After three months since its launch, the brand new musical Time was still attracting eager punters at the Dominion Theatre in London’s West End. By all accounts, the theatre was gutted and refurbished to accommodate a huge steel set complete with a hydraulic lift. Our Cliff Richard played the starring role of Chris Wilder, later replaced by David Cassidy, while Laurence Olivier was a hologram as Akash, The Ultimate Word In Truth. It was one of those time travel musicals that relied on special effects to entertain their audiences, and was described in the promotional blurb as being the right time to “examine Earth’s people to determine what role they will play in universal peace.” It was left to Chris and his group to defend their planet. All a bit pie-in-the-sky but nonetheless the musical ran for two years, despite critics saying “…it’s like a science fiction Sunday school lesson….tourists with little English will be enraptured.” Who reads reviews anyhow, apart from the contributing actors who, back in the day, used to rush to the nearest news vendor to grab the first editions to check if their star was still shining in print. Nowadays, they simply click an icon on their mobiles. The downside to this of course, is they can’t cut out the reviews and paste them in a scrapbook. And my scrapbooks were legendary!
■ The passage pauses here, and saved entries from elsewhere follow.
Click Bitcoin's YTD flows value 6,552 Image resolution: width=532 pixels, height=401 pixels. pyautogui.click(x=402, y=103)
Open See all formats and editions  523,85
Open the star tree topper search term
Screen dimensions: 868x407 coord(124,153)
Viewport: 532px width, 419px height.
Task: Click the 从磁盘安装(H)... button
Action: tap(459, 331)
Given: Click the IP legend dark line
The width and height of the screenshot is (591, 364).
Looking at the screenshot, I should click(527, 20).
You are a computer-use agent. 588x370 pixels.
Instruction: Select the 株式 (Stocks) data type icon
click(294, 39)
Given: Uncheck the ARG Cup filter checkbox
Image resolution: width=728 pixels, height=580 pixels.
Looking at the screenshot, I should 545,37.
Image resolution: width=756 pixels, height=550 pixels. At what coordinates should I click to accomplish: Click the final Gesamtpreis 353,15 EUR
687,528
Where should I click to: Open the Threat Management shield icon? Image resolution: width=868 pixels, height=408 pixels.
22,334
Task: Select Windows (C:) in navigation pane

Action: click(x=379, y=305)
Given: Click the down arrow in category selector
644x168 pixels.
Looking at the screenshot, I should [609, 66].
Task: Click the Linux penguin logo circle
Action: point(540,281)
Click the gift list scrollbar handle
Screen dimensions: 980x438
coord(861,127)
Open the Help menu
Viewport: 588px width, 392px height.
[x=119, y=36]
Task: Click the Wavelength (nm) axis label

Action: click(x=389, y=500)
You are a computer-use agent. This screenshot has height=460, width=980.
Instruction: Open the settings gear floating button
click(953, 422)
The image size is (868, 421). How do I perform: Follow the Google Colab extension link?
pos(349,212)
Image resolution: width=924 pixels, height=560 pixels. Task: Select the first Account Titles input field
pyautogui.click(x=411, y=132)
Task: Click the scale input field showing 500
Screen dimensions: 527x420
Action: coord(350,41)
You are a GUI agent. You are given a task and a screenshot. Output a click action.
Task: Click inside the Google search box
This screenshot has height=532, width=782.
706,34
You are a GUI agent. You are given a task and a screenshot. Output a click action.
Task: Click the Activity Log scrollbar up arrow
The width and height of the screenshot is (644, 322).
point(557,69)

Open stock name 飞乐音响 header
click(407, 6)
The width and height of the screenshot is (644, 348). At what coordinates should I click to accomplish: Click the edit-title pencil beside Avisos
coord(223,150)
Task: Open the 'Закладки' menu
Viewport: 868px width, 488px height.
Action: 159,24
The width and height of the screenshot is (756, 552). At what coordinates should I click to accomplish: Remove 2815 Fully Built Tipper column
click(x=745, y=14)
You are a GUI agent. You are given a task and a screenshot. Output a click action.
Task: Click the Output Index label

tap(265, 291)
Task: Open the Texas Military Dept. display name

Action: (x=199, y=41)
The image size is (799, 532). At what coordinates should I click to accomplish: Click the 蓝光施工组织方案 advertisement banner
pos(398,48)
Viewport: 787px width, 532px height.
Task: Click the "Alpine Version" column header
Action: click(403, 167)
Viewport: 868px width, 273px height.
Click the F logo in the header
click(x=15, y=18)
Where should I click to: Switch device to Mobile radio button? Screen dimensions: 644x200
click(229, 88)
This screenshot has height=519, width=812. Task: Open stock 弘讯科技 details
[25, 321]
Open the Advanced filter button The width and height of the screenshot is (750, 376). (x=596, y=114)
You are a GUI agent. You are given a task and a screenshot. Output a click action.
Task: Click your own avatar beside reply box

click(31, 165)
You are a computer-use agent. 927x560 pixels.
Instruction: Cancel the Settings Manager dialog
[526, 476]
From theatre to cinema. It was one of the first scary, scary, scary movies I actually sat through although admit to covering my eyes on more than one occasion. What is it? Aliens! This science fiction extravaganza was written and produced by the mighty-talented James Cameron whose Avatar and Titanic are the second and third biggest-grossing films of all time. Sigourney Weaver had the starring role as Ellen Ripley and, my, wasn’t she brilliantly believable. Known simply as Ripley, the role remains Sigourney’s most famous as she portrayed a significant female protagonist on the cinema screen. Joining her were forklift power-loader exoskeletons, aliens in all their gruesome disguises, face huggers in containment tanks, a terra-forming colony of biological weapons, and a host of creatures that made you jump and squeal. Aliens was soooo unique that it was globally acclaimed by critics who jumped up and down with glee – “a flaming, flashing, crashing, crackling blow-’em-up show”. And more, including – “a technically awesome blend of the horror, sci-fi and service-comedy genres”, “the second best action movie of all time behind Diehard” and so on. As was to be expected, the film was showered with honours and awards, before it went on to gross $183.3 million.

On that note, I’ll leave you to enjoy the weekend sunshine as we continue to tentatively step into a new normal world. I’ll be back next month, so it would be great if you could join me for a quick visit into a decade yet to be decided. Cranking up the Tardis now!